I am evaluating a number of NoSQL implementations (RavenDB and MongoDB at the moment) as a means of solving a specific set of requirements that involve storage/retrieval of data that is schema-less. I want to get some feedback on whether NoSQL is the direction I should be looking in, or if there are other (potentially simpler) options.
Essentially we have a software product that (among other things) defines a basic domain model that consists of a few related entities, each of which have a number of attributes (key/value). As we release to the customer, we work with them to setup the attributes and values, which is essentially the configuration of the system. This is fairly straightforward, and because the design is known up front, we don't need anything dynamic to achieve this and make it perform (we will use an RDBMS). The attributes are not known up front, but again this is not a problem as this part of the system pretty much revolves around an attribute model.
The problem is that for different customers, and AFTER we release and are in production, we find that we need to query for specific sets of attribute data that we knew nothing about when we compiled and released the code (and before we configured the attributes for the customer). We basically need to produce data from the attribute maps that we can store (we won't know the structure up front) and then query that stored data later in ways we can't anticipate. The thinking right now is that we can create hooks that get hit during processing and allow us to plug-in libraries (likely via MEF) that create the data so it gets stored, and then query it later when needed (not for reporting--usually to create additional data/attributes).
(Note that creating the hooks and plug-in libraries is a separate problem, and is not intended to be part of this question.)
A common scenario might be: "I want to know how many times xxx occurred in the last 10 days". So I would create a plug-in that would recognize that xxx has occurred, and write it to a data store with a date/time. Then I would create another plug-in (probably in the same DLL) that would perform the query, and add an attribute to the model called "CountOfxxxInLast10Days". Another scenario might be to create configurable lookups. So I might have a plug-in that runs at startup to create/update a table of lookup data that could convert one attribute value to another, or (more likely) a range of values that would convert to a lookup values. So the conversion plugin might add a table with columns: bottom_value, top_value, multiplier, and the query plugin would query the table using an attribute value, like "SELECT multiplier FROM table WHERE [attribute_value] BETWEEN bottom_value AND top_value". The result might add the result to the an attribute called "Multiplier".

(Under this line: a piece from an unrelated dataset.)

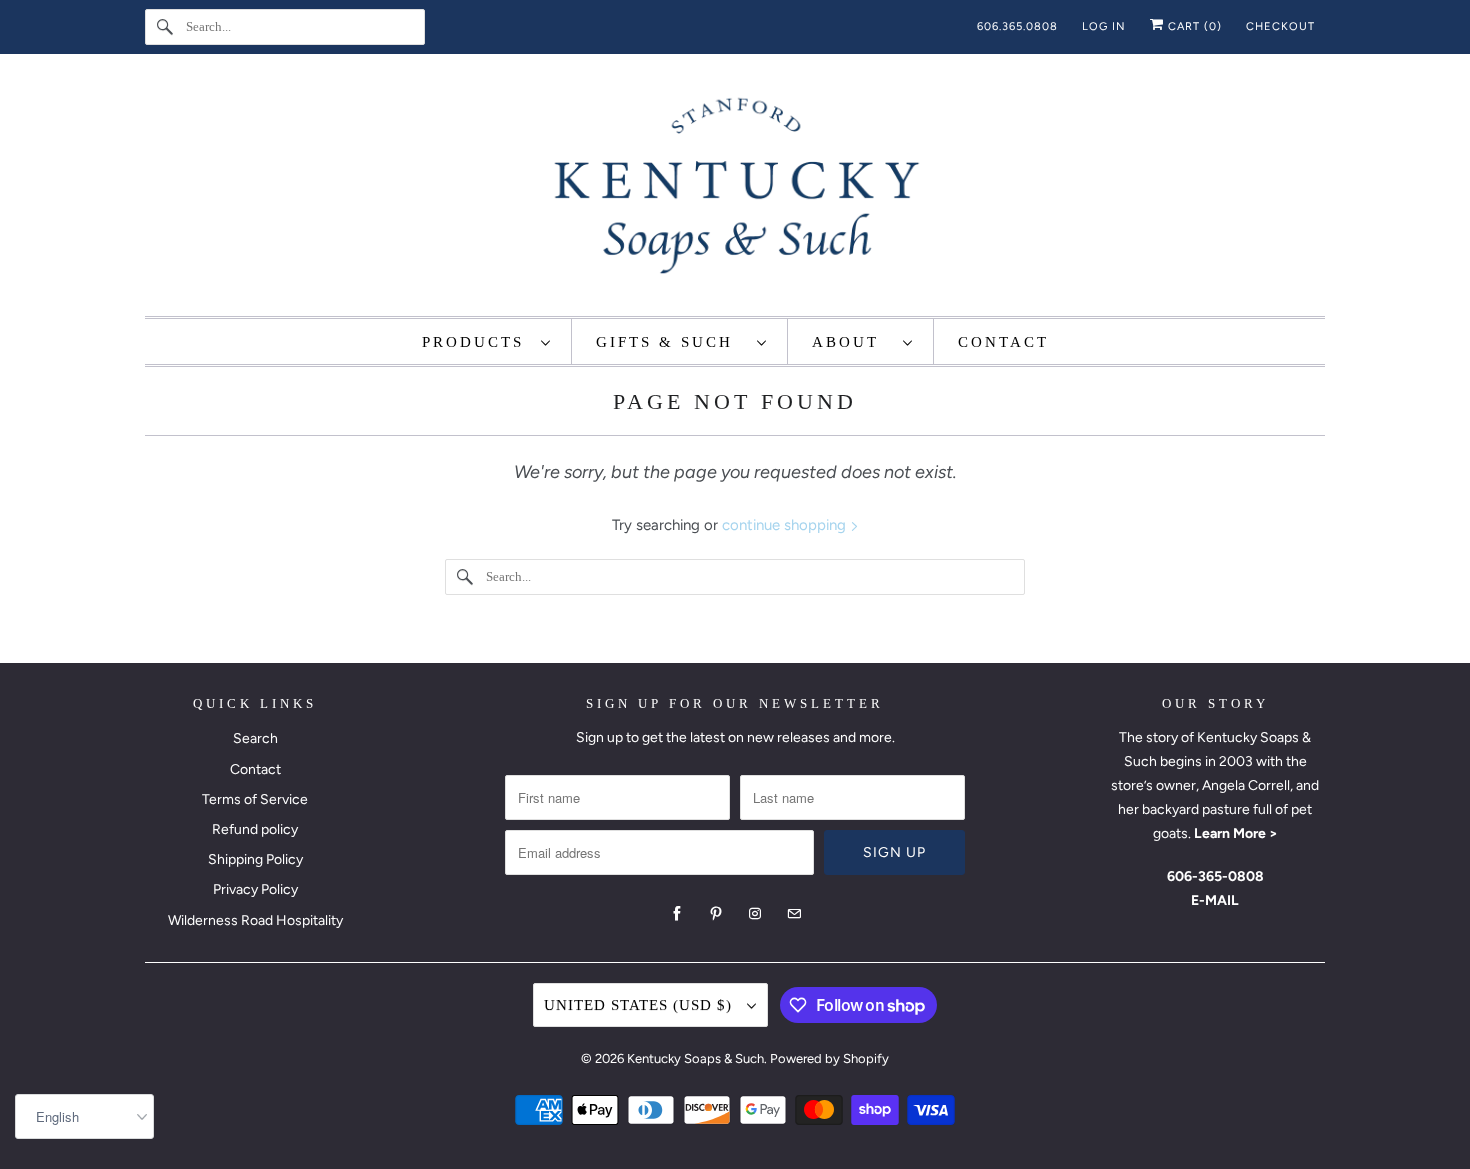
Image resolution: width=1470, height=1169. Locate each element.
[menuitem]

In certain cases, old data could be purged after a specified period of time. In the first scenario described above, it might be desirable to remove data from the store/cache that was older than ten days.

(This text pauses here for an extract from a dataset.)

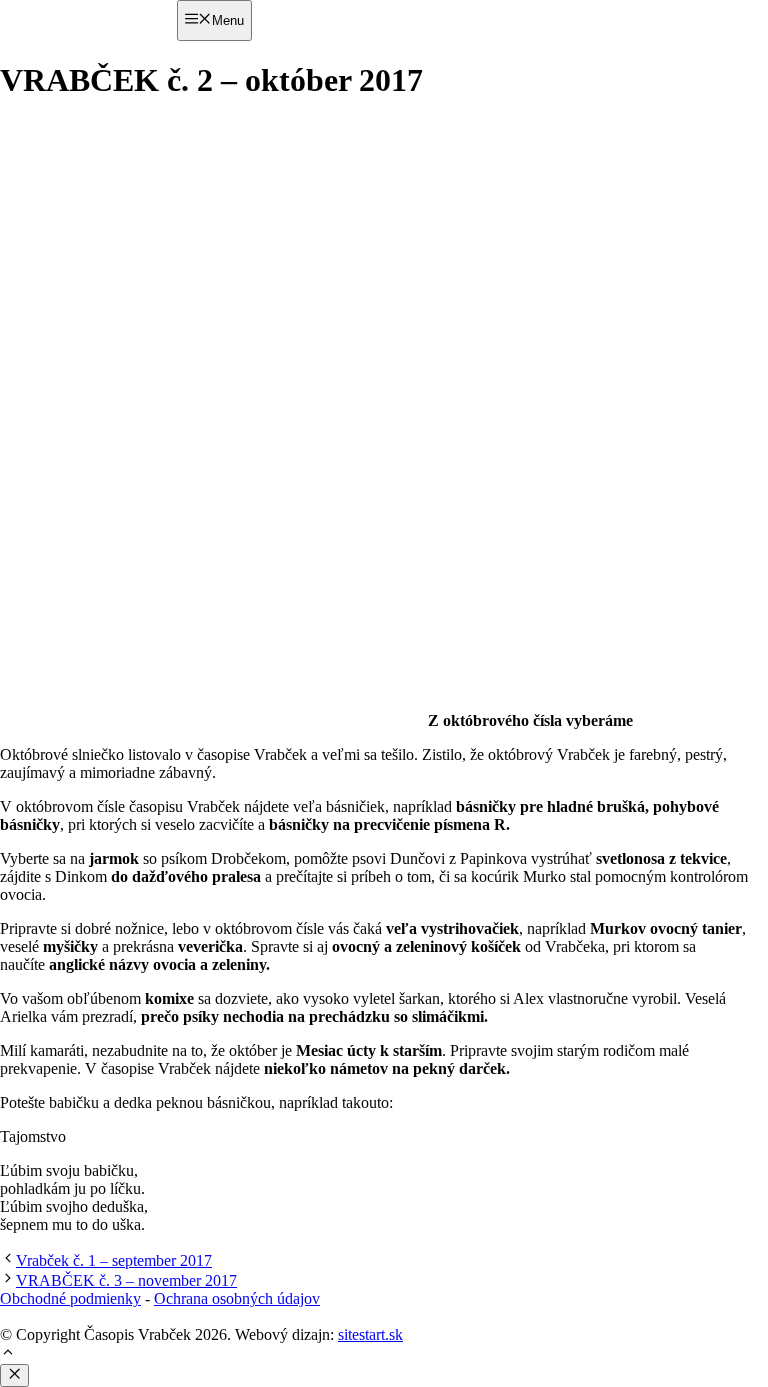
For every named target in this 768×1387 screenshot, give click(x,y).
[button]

In other cases data would need to be persisted permanently, like in the second scenario above. It's possible this data could simply be re-created at startup, as opposed to held in a permanent store.
Additional requirements:
- The datastore/cache can be backed up and restored while online
- Can be replaced/recovered from the last backup in the case of a crash
- Data survives events like machine reboot
- Proven/production-tested technology
We are pretty committed to the .Net platform at this point, so any option would have to have a solid .Net client/API.